Herir
El protocolo sigue siendo el mismo. Desde los tiempos fundacionales de la prensa, los reporteros de sucesos llegaban al portal de la víctima o del asesino y descerrajaban su buzón. Allí encontraban una carta cariñosa de la tía del pueblo o una factura sin pagar. En el mejor de los casos un extracto del estado de sus cuentas bancarias. Con eso y las indagaciones entre los vecinos del barrio componían para los ávidos lectores un apresurado retrato de los protagonistas del asunto. La información viajaba más acelerada —cuentan que la noticia de la toma de la Bastilla llegó a Madrid 13 días después—, pero el funcionamiento es el mismo.
En nuestros días, la prensa descerraja los buzones de Internet y las cuentas de Facebook y Twitter. Trata de llegar siete segundos antes que la policía a los datos que sirvan para componer el perfil de los criminales. En el caso de los dos terroristas de origen checheno que causaron el terror en la maratón de Boston, se encontraron con el filón de una familia tradicional, desperdigada y llena de tíos, madres, sobrinos y compañeros de clase deseosos de dar su opinión sobre los criminales. Lo de siempre, parecían unos chicos estupendos, nadie imaginó que tuvieran tanto odio dentro. Aún esperamos que tras un crimen, salga un profesor o vecino diciendo que desde el momento en que los puso el ojo encima supo que acabarían cometiendo una matanza indiscriminada.

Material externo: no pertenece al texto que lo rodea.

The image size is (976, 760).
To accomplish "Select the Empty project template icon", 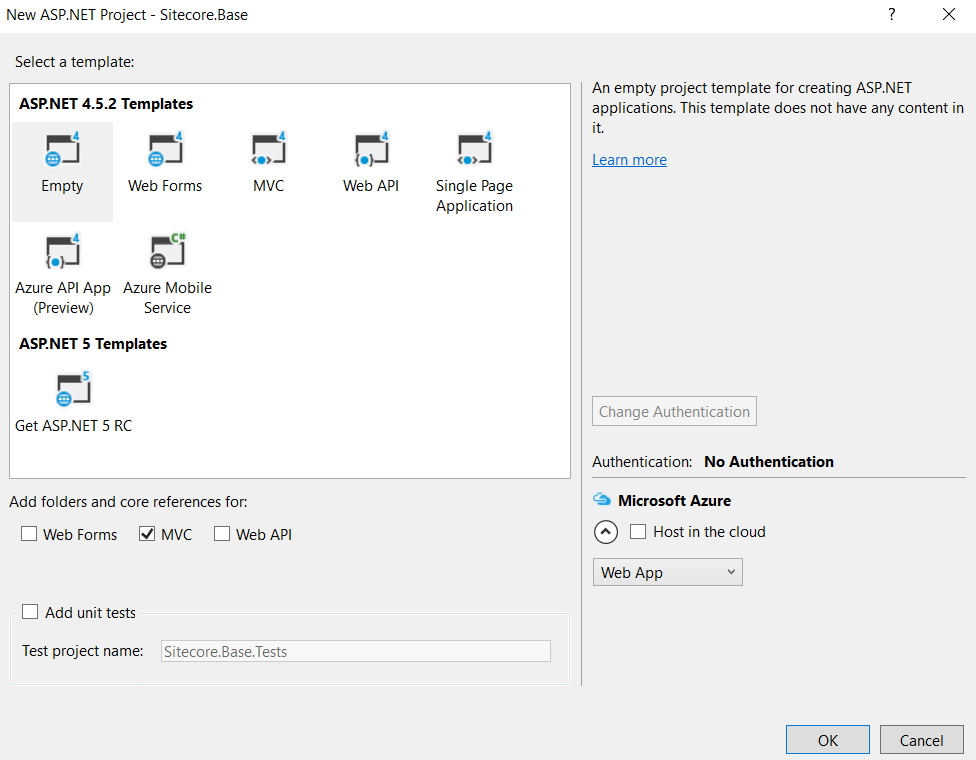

El terrorismo hospedaba el delirio nacional o pasiones ideológicas. Consistía en magnicidios de odiados dirigentes. Pero hoy es distinto. En los días posteriores al atentado, aún sin pistas, el mundo se dividía entre los que preferían que acabara confirmándose la sospecha sobre el islamismo radical y los que anhelaban que las muertes fueran obra de lobos solitarios. Por una vez, la verdad contenta a todos. Los dos jóvenes golpearon Boston por esa razón oscura basada en el rencor, la desconfianza y el aislamiento, en el caso presente atesorado desde ambos lados del Atlántico. No hay victoria detrás, solo herir. Mellar la tranquilidad, amenazar de por vida a quienes consideran culpables de su destino. Lograr ese propósito depende siempre de la recepción general del acto. Y llevamos demasiado tiempo siendo víctimas de nuestra forma de reacción.